> _TEXT PASSAGE_:

------------

Wednesday, July 12, 2006

Russian Adoption Journal

The Quest for Andre
This all started in 1975 when I was 13 years old sitting with my father at a Phillies game. No, really. I was very close to my parents, but knew there were at least some differences from our family to others. My mother had no "birth" stories. There were no complaints about my size (she's "four feet, ten and three quarters inches tall"...anyone who feels a compulsion to include that 3/4 inch is reaching, quite literally); no time-of-birth recollection; no reminisces about where President Kennedy was when I shot out. And all of those comments about how much I looked like my father seemed as obligatory as the "are you losing weight?" platitude my mother's friends passed around like a big fatty. He has a chiseled face that is Mount Rushmore-worthy and I looked like Little Ricky Ricardo with the mumps.

So I figured it out -- Dave Cash was leading off, Jon Matlack was about to get him to ground out, the Philadelphia horde was poised to boo the best infielder they'd had since Granny Hamner and I was having a revelation:

I was adopted.

So what? I felt quite "normal", even though I was geekier than most of my friends (reading the World Book encyclopedia for recreation, then using the volumes to build an Egyptian tomb will earn you this label). My parents loved me. I had a lot of first cousins (36 at the time), many of whom I felt very close to. So what did it matter that I arrived in this family differently than others arrived in theirs?

------------

> _INSTRUCTIONS_:
• A. Extract the passage of the adoption journal entry running from "Wednesday, July 12, 2006" down to "with the mumps.".
• B. Decide whether each statement agrees with the adoption journal entry, answering yes or no and quoting the words that decide it: (i) The writer was 13 years old at the Phillies game in 1975. (ii) The writer's mother often told stories about the writer's birth. (iii) The writer had 36 first cousins at the time.
• C. Write what follows in the adoption journal entry, starting after its last sentence.
The rows that come after this point are separate material, apart from the adoption journal entry.

------------

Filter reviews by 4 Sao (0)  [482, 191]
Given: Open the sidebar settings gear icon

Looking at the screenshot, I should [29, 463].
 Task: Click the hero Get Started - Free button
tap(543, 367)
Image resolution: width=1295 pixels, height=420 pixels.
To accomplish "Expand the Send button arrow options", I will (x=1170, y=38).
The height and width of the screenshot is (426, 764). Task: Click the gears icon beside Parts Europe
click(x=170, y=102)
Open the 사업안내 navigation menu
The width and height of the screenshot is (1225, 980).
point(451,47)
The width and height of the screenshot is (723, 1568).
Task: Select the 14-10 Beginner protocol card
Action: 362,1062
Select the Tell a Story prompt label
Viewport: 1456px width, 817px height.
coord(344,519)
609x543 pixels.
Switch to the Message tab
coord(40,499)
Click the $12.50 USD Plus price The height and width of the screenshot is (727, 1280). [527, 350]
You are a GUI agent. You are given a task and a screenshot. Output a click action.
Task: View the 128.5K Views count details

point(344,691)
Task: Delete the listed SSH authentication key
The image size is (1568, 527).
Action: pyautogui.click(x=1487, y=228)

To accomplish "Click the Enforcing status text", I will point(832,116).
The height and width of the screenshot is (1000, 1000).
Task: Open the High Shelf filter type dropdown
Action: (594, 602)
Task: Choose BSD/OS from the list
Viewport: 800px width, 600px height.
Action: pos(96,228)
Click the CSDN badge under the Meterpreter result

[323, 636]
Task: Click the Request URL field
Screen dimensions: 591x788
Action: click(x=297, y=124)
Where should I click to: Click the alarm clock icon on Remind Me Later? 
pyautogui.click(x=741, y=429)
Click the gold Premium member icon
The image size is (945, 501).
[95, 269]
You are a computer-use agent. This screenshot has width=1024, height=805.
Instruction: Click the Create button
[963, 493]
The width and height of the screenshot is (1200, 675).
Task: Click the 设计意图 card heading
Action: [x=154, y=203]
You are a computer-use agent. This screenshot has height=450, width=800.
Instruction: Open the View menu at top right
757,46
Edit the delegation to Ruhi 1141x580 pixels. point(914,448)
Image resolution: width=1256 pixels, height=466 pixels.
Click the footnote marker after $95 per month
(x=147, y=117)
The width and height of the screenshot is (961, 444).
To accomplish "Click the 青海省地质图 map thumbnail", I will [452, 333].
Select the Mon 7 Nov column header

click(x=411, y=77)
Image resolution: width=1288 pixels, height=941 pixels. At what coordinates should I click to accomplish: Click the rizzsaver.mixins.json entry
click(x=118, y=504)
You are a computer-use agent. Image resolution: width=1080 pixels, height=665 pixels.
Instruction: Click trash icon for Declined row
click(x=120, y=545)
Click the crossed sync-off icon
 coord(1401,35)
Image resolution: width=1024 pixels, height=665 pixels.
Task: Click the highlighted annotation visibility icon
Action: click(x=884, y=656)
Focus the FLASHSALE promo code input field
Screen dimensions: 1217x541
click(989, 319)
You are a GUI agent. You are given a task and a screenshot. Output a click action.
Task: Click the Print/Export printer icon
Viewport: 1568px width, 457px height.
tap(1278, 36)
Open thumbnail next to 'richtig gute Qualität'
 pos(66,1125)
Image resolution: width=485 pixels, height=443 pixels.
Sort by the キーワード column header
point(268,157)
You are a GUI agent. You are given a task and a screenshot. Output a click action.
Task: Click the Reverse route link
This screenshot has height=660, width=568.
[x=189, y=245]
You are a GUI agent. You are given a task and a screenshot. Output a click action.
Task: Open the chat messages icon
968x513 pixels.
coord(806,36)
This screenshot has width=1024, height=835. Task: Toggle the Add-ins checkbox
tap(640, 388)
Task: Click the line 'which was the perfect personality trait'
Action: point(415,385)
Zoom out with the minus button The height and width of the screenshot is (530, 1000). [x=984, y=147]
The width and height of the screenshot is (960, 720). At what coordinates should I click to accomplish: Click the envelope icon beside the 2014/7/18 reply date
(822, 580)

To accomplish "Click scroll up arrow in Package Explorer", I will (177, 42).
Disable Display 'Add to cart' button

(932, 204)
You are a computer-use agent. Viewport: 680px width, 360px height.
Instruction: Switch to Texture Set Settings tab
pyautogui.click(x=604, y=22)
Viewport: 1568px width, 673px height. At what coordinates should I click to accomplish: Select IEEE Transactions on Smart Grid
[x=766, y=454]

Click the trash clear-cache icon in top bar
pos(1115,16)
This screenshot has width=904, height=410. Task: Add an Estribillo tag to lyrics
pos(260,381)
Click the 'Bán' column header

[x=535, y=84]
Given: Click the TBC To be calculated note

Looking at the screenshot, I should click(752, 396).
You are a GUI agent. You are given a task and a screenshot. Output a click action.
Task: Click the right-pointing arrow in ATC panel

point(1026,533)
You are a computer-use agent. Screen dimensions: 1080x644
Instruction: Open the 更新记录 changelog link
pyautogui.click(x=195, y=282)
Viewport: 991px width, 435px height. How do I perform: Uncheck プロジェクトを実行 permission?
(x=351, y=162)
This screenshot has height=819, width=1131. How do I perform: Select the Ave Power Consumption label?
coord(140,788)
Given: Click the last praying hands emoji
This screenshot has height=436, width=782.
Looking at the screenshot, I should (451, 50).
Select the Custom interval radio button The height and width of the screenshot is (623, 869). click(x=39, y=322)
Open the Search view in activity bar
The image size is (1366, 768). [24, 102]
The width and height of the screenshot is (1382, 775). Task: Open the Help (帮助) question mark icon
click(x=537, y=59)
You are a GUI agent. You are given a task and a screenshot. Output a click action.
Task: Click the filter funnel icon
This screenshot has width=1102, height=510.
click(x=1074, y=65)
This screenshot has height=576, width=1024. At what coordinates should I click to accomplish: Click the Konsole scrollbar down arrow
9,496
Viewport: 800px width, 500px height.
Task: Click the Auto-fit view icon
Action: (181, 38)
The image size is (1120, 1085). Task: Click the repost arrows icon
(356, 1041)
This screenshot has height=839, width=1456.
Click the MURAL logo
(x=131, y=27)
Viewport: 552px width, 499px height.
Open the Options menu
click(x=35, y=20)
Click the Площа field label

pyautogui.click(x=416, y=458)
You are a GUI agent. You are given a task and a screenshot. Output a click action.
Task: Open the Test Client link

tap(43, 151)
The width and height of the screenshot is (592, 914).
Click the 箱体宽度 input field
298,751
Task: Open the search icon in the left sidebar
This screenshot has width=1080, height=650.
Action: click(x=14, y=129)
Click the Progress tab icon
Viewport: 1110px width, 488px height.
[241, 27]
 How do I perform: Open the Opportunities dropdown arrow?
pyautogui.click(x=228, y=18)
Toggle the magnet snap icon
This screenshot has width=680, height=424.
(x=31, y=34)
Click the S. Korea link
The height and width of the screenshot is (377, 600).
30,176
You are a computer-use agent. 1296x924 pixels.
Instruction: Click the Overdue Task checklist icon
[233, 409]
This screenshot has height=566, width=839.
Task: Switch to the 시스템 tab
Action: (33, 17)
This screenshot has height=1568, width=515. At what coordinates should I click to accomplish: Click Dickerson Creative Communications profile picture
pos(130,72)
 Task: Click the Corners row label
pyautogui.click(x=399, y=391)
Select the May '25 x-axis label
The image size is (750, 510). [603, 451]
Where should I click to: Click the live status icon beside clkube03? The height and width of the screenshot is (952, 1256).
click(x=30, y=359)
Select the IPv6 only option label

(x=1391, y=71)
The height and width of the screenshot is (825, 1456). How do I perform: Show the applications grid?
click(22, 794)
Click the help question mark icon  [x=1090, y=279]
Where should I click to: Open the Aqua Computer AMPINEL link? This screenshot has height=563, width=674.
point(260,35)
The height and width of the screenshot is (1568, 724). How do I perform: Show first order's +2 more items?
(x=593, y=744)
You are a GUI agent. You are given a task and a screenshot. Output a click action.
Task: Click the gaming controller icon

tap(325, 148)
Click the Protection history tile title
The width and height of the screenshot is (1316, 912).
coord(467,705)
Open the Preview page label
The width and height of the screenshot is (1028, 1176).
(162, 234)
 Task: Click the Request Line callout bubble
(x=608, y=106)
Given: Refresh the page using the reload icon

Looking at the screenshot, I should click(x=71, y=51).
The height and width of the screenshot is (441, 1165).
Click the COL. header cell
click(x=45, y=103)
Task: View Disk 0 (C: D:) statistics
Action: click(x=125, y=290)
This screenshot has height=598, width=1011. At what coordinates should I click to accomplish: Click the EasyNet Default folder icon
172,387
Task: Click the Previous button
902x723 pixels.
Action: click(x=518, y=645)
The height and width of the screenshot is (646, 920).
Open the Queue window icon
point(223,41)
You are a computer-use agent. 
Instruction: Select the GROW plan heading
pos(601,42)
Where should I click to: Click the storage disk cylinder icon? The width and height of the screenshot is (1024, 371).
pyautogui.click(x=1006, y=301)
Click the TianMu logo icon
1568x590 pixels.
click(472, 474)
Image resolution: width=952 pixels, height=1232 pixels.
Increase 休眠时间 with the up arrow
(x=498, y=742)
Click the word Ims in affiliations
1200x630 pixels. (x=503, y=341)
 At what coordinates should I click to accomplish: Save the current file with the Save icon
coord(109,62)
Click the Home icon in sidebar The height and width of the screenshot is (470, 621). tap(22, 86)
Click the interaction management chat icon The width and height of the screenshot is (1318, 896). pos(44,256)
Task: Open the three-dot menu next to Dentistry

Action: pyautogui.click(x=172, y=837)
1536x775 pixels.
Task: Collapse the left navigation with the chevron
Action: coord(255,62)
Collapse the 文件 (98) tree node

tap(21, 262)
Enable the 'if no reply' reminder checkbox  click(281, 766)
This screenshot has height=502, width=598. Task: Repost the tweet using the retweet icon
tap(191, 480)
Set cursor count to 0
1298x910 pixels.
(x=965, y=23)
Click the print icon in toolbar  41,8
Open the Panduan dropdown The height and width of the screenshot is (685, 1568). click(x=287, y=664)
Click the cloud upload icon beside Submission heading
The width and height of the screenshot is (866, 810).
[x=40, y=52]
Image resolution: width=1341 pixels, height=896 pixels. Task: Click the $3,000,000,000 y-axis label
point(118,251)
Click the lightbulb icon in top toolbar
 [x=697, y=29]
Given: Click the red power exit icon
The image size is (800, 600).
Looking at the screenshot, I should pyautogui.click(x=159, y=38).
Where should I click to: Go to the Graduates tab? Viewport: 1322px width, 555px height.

------------

> _ANSWERS PER TASK_:
• A.
Wednesday, July 12, 2006

Russian Adoption Journal

The Quest for Andre
This all started in 1975 when I was 13 years old sitting with my father at a Phillies game. No, really. I was very close to my parents, but knew there were at least some differences from our family to others. My mother had no "birth" stories. There were no complaints about my size (she's "four feet, ten and three quarters inches tall"...anyone who feels a compulsion to include that 3/4 inch is reaching, quite literally); no time-of-birth recollection; no reminisces about where President Kennedy was when I shot out. And all of those comments about how much I looked like my father seemed as obligatory as the "are you losing weight?" platitude my mother's friends passed around like a big fatty. He has a chiseled face that is Mount Rushmore-worthy and I looked like Little Ricky Ricardo with the mumps.

• B.
(i) Yes: "in 1975 when I was 13 years old sitting with my father at a Phillies game."
(ii) No: "My mother had no "birth" stories."
(iii) Yes: "I had a lot of first cousins (36 at the time)".

• C.
For one thing, no one ever talked about it. My first theory would have to wait -- Bowa walked and now Michael Jack Schmidt was up with a man on base...double play. As soon as the leather-lung next to me stopped threatening the future hall-of-famer, I'd surmised that they were protecting my birth mother (my family, not the Phillies). Maybe she was ashamed. After all, look what she gave up! I read encyclopedias, dammit! Now I was getting angry. Would I have read encyclopediae if she'd kept me...how would I have come to know Eero Saarinen, whose architectural accomplishments meant nothing to me, but whose first name would come to be invaluable in completing the New York Times Crossword puzzle...or, worse, what would've happened had I wound up in an orphanage? I didn't really understand the possibilities at all, but clearly something bad could've been in the works for me. I had new respect for my adoptive parents (a phrase I wouldn't come to know for another two decades -- throughout the '70s and '80s, they were my real parents). I was chosen and given a good life, unlike some of my friends who fell into theirs by genetic sfortunato. I would respect their decision to keep the facts silent, no matter how odd it seemed to me.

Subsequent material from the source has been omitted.